### [AIM OF THE TASK]
Could you copy out the rows below again, substituting "Select" for every "Click" and leaving everything else unchanged?

====

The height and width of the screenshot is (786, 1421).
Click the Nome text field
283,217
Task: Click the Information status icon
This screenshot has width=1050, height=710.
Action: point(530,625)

====

### [RESULT FOR THIS EXERCISE]
The height and width of the screenshot is (786, 1421).
Select the Nome text field
283,217
Task: Select the Information status icon
This screenshot has width=1050, height=710.
Action: point(530,625)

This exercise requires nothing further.